The OCA2 gene produces P protein, which is involved in the maturation of melanosomes. Melanosomes are intracellular organelles in melanocytes (melanin-producing cells) of the skin and eye, where these cells make and store melanin. In this way, P protein plays a major role in the amount and quality of melanin present in the Iris. Variations in the OCA2 gene reduce the production of P protein. The lower amount of P protein produced will mean that less melanin will be present in the first layer of Iris. It shows that people with normal OCA2 gene will have brown eyes but people with several common variations (polymorphism) in the OCA2 gene will have a bluish color of their eyes. In a nearby region on chromosome 15, the HERC2 gene has a segment known as Intron 86 that controls the expression of the OCA2 gene, turning it on or off as needed. At least one variation in this area of the HERC2 gene is reported to decrease the expression of the OCA2 gene and in turn, a lesser amount of P protein will lead to less amount of melanin and lighter color of a person's eyes.

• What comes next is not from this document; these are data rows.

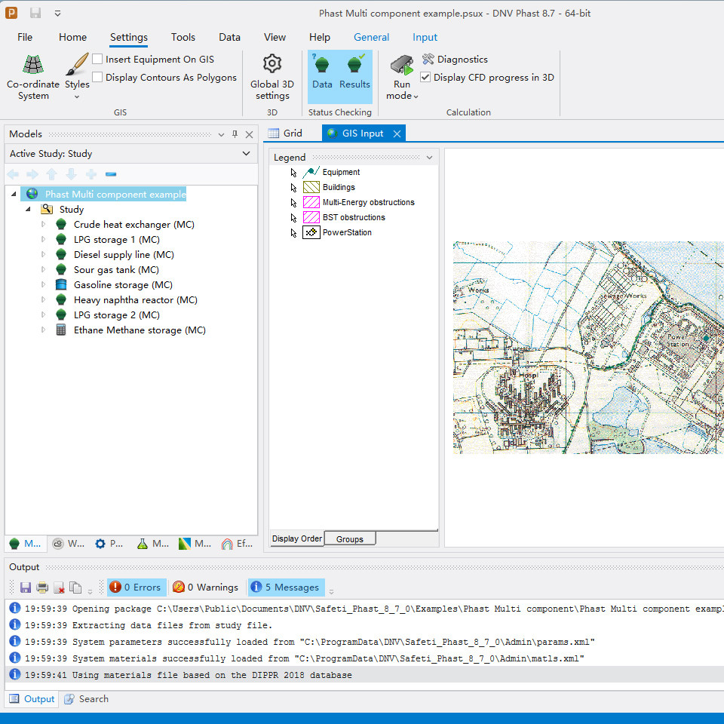Image resolution: width=724 pixels, height=724 pixels.
Task: Click the blue minus collapse icon
Action: point(111,174)
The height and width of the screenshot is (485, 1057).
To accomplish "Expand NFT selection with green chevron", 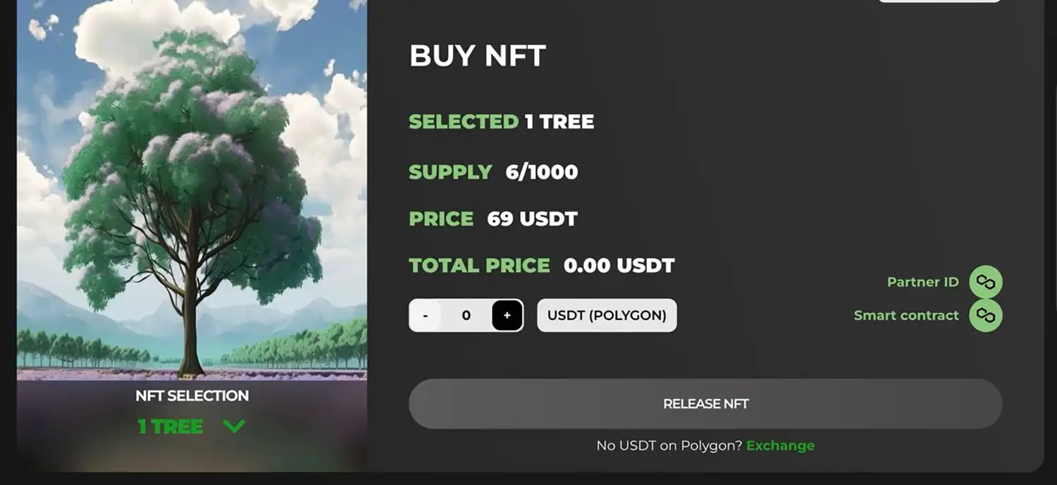I will click(233, 426).
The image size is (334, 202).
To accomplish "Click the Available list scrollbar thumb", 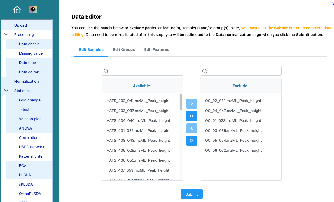I will tap(181, 102).
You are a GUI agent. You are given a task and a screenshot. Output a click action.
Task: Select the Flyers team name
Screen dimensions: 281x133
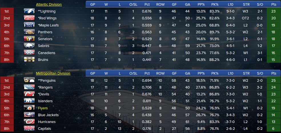[x=43, y=108]
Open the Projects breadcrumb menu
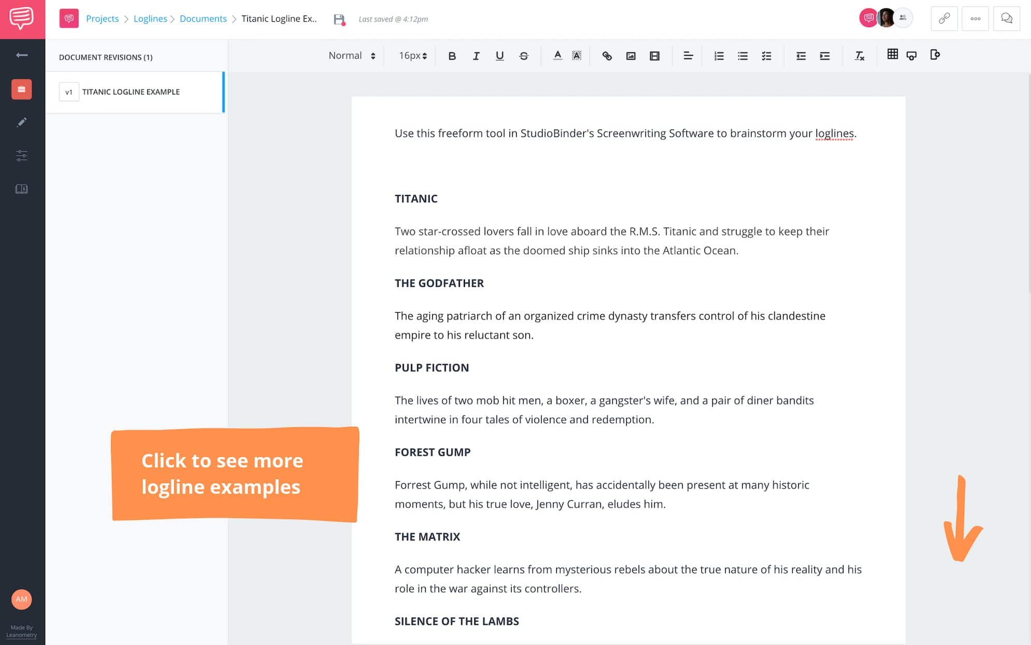This screenshot has width=1031, height=645. point(102,19)
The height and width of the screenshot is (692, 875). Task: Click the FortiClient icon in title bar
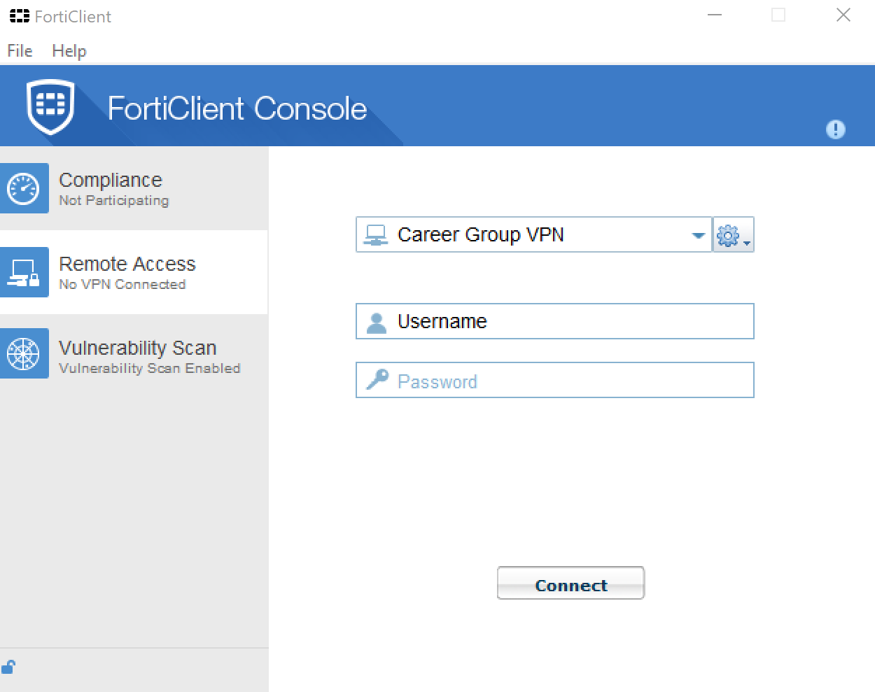coord(20,15)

Thirdly, it is interesting to know the inheritance pattern of eye color. Can a child's eye color be predicted by the eye color of his/her parents? The answer is that the inheritance of eye color is much more complex than it was originally thought as multiple genes are involved. Initially, researchers believed for around 100 years that a single gene determined eye color and its inheritance pattern would be simple in which brown eye color was dominant to the blue color and that the parents with blueish eyes would not have a baby with brown eye color. Later researchers disapproved of the model, as it was too simplistic. It is not very common that parents with blue eyes can have a child with brown eye color but this cannot be ruled out as we now know that multiple genes are involved in determining the eye color which makes the inheritance pattern of eye color a complex one. Therefore, yes, the child's eye color can be predicted by the color of the eyes of its parents and near relatives but unexpected results are seen sometimes such as parents with brown eyes can have a baby having blueish eye color and vice versa as polymorphism may arise. Researchers are still studying how different factors cause such variations.

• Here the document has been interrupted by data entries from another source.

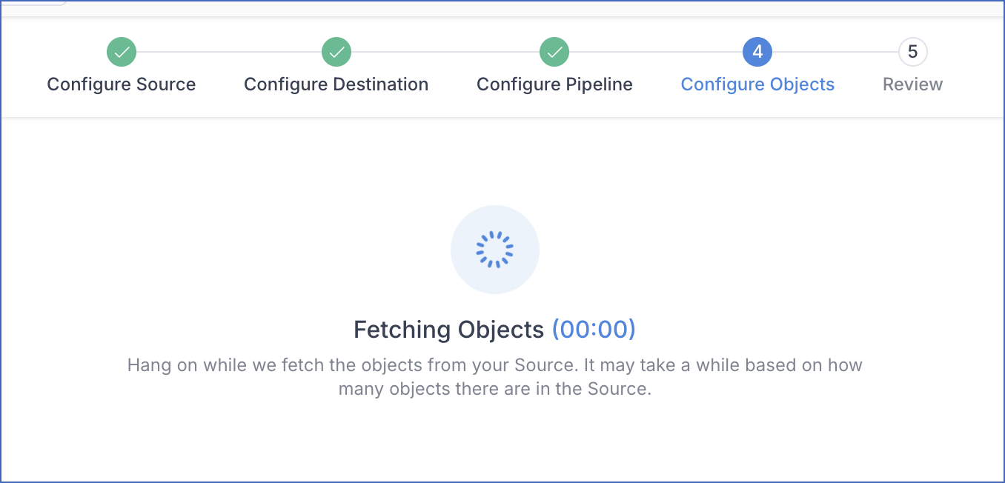Select the step 5 circle icon
Screen dimensions: 1005x483
(912, 52)
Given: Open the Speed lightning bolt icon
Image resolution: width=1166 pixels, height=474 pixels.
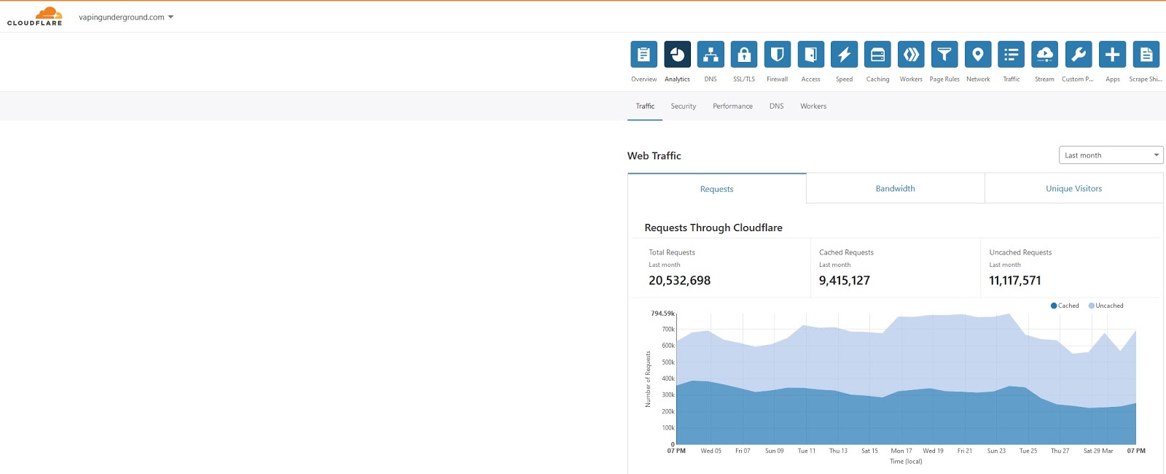Looking at the screenshot, I should [844, 55].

Fourthly, some disorders also affect eye color. For example, Heterochromia is a condition in which an individual has eyes of different colors. It can be caused by genetic variations, anomalies during the development of the eye, as well because of another disease or an injury to the eye. Ocular Albinism is a condition of the eyes in which the pigmentation of the eyes is severely reduced causing very light-colored eyes and problems with vision. Another condition is Oculocutaneous Albinism in which the pigmentation of skin and hair is also reduced in addition to eyes and in turn, the affected individuals will have very fair skin, light-colored eyes, and white or lighter-colored hairs. Ocular Albinism and Oculocutaneous Albinism result from the mutation of genes involved in the production and storage of melanin.

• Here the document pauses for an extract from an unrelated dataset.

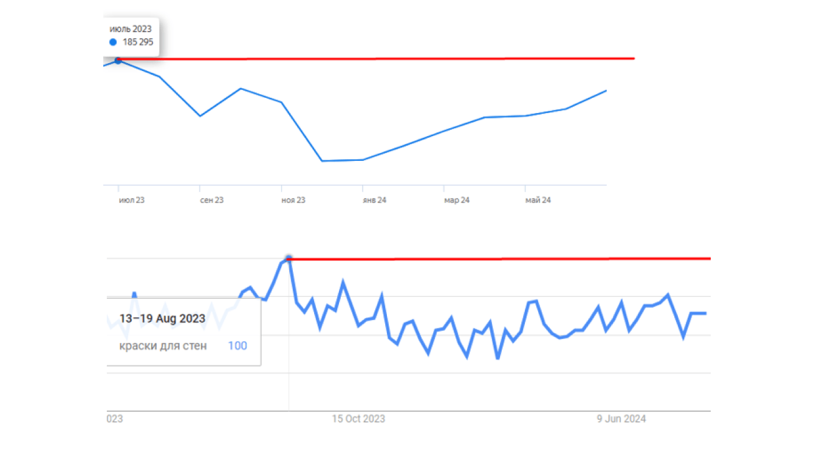
Task: Click the 'июль 2023' tooltip title
Action: click(x=131, y=29)
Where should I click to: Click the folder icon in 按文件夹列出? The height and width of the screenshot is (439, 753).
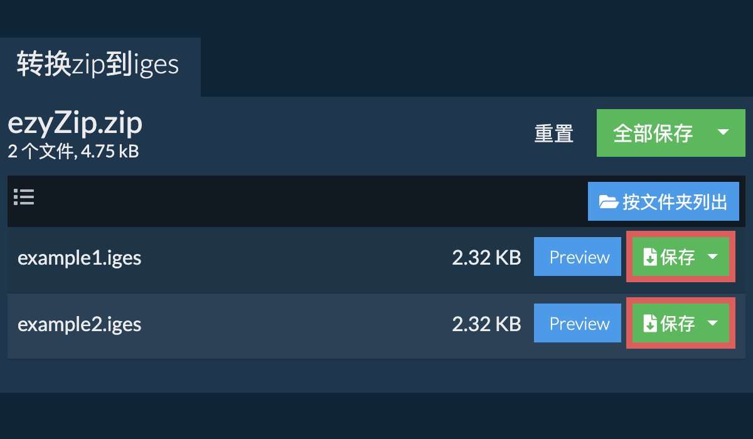click(x=608, y=202)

In conclusion, the color of our eyes is a beautiful blend of nature and genetics. It all comes down to the amount of pigment in our irises and the interplay of multiple genes, especially OCA2 and HERC2. While brown is the most common eye color, blue, green, and gray hues arise from fascinating genetic variations. Eye color inheritance can be unpredictable, making every gaze uniquely mesmerizing. In addition, let us not forget, that some conditions like heterochromia add even more intrigue to the story of our eyes. Isn't it amazing how much science is behind that twinkle in our eyes?